Data to process »
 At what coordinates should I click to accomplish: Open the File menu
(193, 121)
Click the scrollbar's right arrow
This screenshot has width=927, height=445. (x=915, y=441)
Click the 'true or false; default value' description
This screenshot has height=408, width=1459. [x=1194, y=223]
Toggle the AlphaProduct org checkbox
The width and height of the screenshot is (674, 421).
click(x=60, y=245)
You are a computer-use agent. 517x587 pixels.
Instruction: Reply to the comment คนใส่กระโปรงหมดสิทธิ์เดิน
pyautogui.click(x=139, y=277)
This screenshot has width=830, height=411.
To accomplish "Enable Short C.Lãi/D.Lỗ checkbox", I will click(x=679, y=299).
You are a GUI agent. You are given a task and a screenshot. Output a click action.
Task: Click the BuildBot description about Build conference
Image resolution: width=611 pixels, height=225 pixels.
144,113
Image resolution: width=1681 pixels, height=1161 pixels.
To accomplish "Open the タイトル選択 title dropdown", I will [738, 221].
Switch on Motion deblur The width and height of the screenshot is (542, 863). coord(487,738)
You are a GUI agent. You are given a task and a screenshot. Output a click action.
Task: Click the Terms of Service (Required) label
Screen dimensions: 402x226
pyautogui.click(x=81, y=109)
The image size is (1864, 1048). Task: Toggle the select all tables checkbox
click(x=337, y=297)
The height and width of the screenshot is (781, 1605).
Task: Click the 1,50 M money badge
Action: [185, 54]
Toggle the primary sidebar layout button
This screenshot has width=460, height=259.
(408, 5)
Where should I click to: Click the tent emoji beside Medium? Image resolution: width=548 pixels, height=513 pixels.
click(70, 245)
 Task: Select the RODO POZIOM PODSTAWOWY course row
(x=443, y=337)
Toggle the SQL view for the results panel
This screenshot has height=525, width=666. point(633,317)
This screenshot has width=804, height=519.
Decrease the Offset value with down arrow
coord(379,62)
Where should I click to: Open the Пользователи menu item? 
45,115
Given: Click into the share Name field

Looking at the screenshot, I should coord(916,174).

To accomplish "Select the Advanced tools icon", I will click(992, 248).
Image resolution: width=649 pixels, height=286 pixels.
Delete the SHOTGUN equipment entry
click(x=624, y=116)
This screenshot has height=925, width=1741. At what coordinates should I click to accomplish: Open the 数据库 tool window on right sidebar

What you need to do »
Convert the items above into a JSON array of strings, with one string per line and blank lines omitted.

In response »
[
  " At what coordinates should I click to accomplish: Open the File menu",
  "(193, 121)",
  "Click the scrollbar's right arrow",
  "This screenshot has width=927, height=445. (x=915, y=441)",
  "Click the 'true or false; default value' description",
  "This screenshot has height=408, width=1459. [x=1194, y=223]",
  "Toggle the AlphaProduct org checkbox",
  "The width and height of the screenshot is (674, 421).",
  "click(x=60, y=245)",
  "You are a computer-use agent. 517x587 pixels.",
  "Instruction: Reply to the comment คนใส่กระโปรงหมดสิทธิ์เดิน",
  "pyautogui.click(x=139, y=277)",
  "This screenshot has width=830, height=411.",
  "To accomplish \"Enable Short C.Lãi/D.Lỗ checkbox\", I will click(x=679, y=299).",
  "You are a GUI agent. You are given a task and a screenshot. Output a click action.",
  "Task: Click the BuildBot description about Build conference",
  "Image resolution: width=611 pixels, height=225 pixels.",
  "144,113",
  "Image resolution: width=1681 pixels, height=1161 pixels.",
  "To accomplish \"Open the タイトル選択 title dropdown\", I will [738, 221].",
  "Switch on Motion deblur The width and height of the screenshot is (542, 863). coord(487,738)",
  "You are a GUI agent. You are given a task and a screenshot. Output a click action.",
  "Task: Click the Terms of Service (Required) label",
  "Screen dimensions: 402x226",
  "pyautogui.click(x=81, y=109)",
  "The image size is (1864, 1048). Task: Toggle the select all tables checkbox",
  "click(x=337, y=297)",
  "The height and width of the screenshot is (781, 1605).",
  "Task: Click the 1,50 M money badge",
  "Action: [185, 54]",
  "Toggle the primary sidebar layout button",
  "This screenshot has width=460, height=259.",
  "(408, 5)",
  "Where should I click to: Click the tent emoji beside Medium? Image resolution: width=548 pixels, height=513 pixels.",
  "click(70, 245)",
  " Task: Select the RODO POZIOM PODSTAWOWY course row",
  "(x=443, y=337)",
  "Toggle the SQL view for the results panel",
  "This screenshot has height=525, width=666. point(633,317)",
  "This screenshot has width=804, height=519.",
  "Decrease the Offset value with down arrow",
  "coord(379,62)",
  "Where should I click to: Open the Пользователи menu item? ",
  "45,115",
  "Given: Click into the share Name field",
  "Looking at the screenshot, I should coord(916,174).",
  "To accomplish \"Select the Advanced tools icon\", I will click(992, 248).",
  "Image resolution: width=649 pixels, height=286 pixels.",
  "Delete the SHOTGUN equipment entry",
  "click(x=624, y=116)",
  "This screenshot has height=925, width=1741. At what coordinates should I click to accomplish: Open the 数据库 tool window on right sidebar"
]